TO DO: Leaving out all pictures, return exactly the lines from the one that contains "This screenshot has height=593, width=1055." through the end of the data below.

DATA SHOWN:
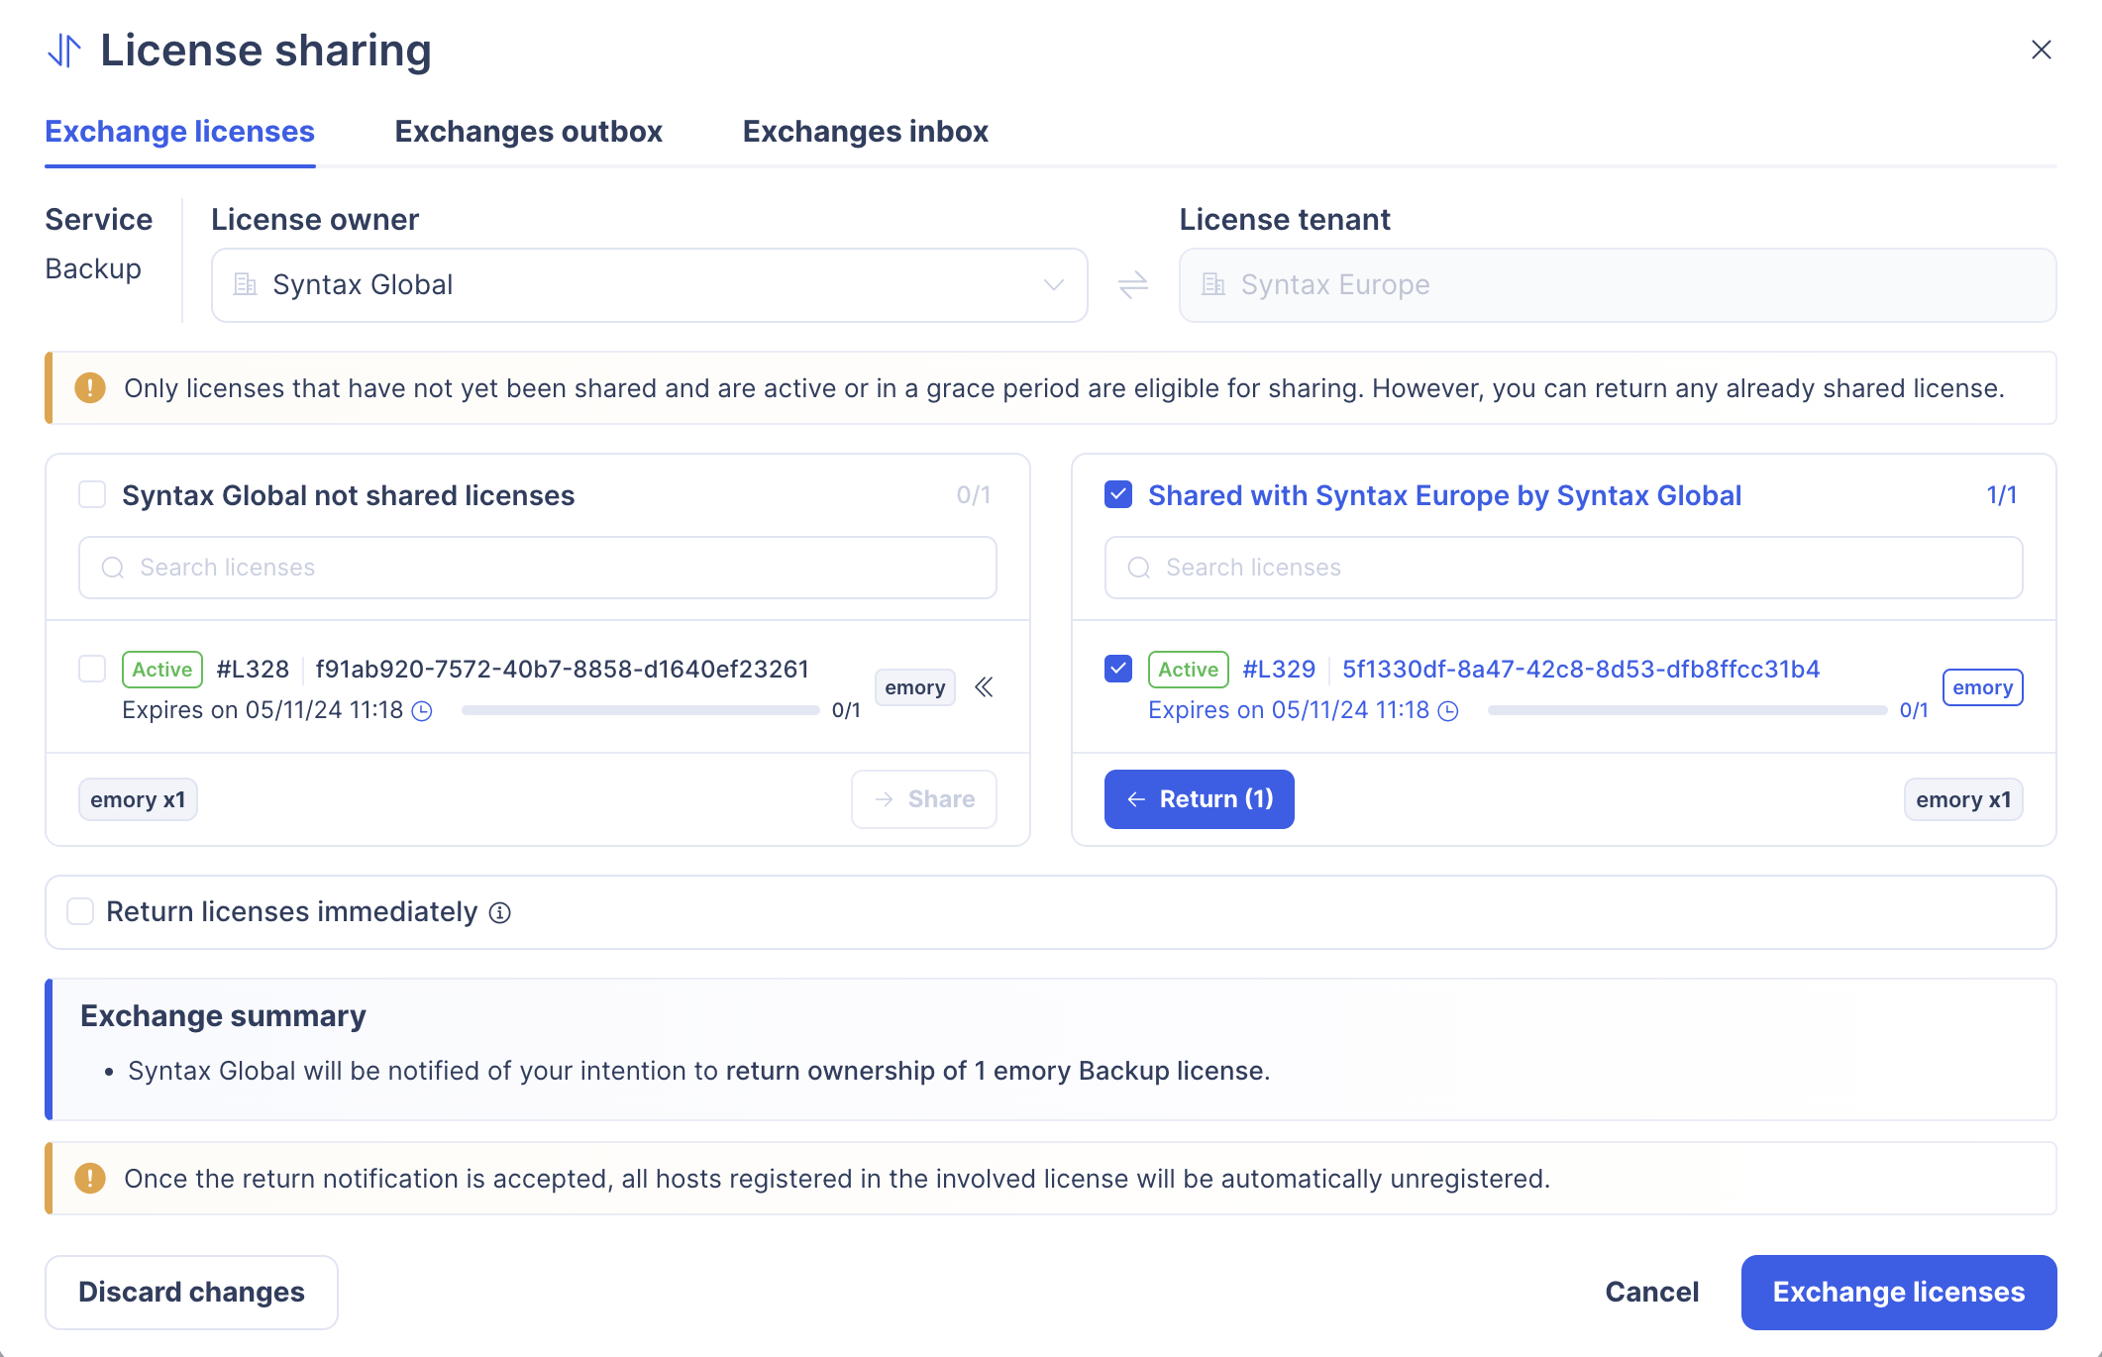Click the License tenant Syntax Europe field
The height and width of the screenshot is (1357, 2102).
point(1617,285)
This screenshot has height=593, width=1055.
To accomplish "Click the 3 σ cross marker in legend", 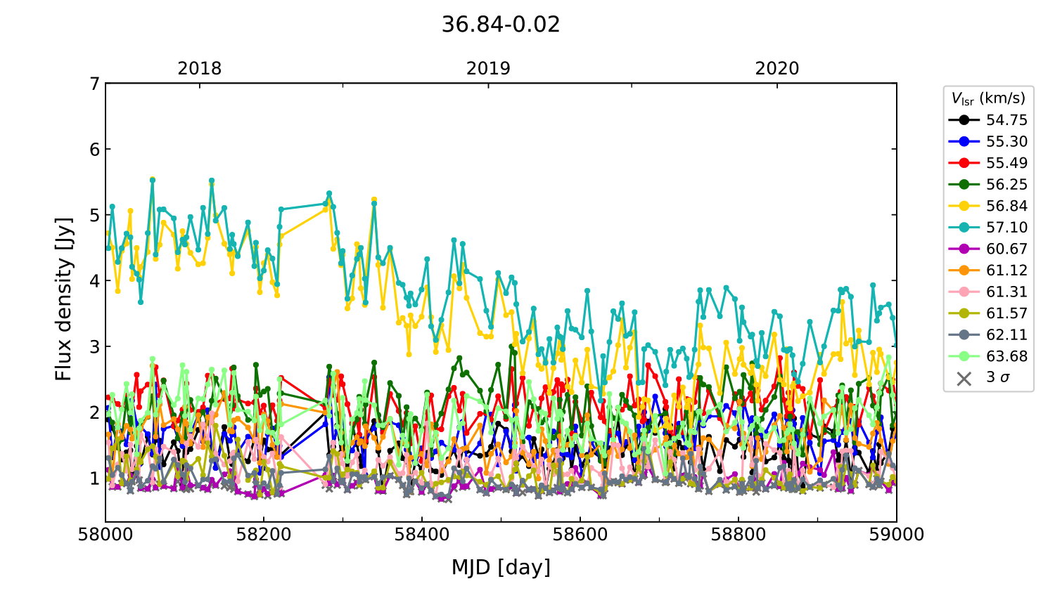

RESULT FOR THIS EXERCISE:
This screenshot has height=593, width=1055.
To accomplish "Click the 3 σ cross marker in legend", 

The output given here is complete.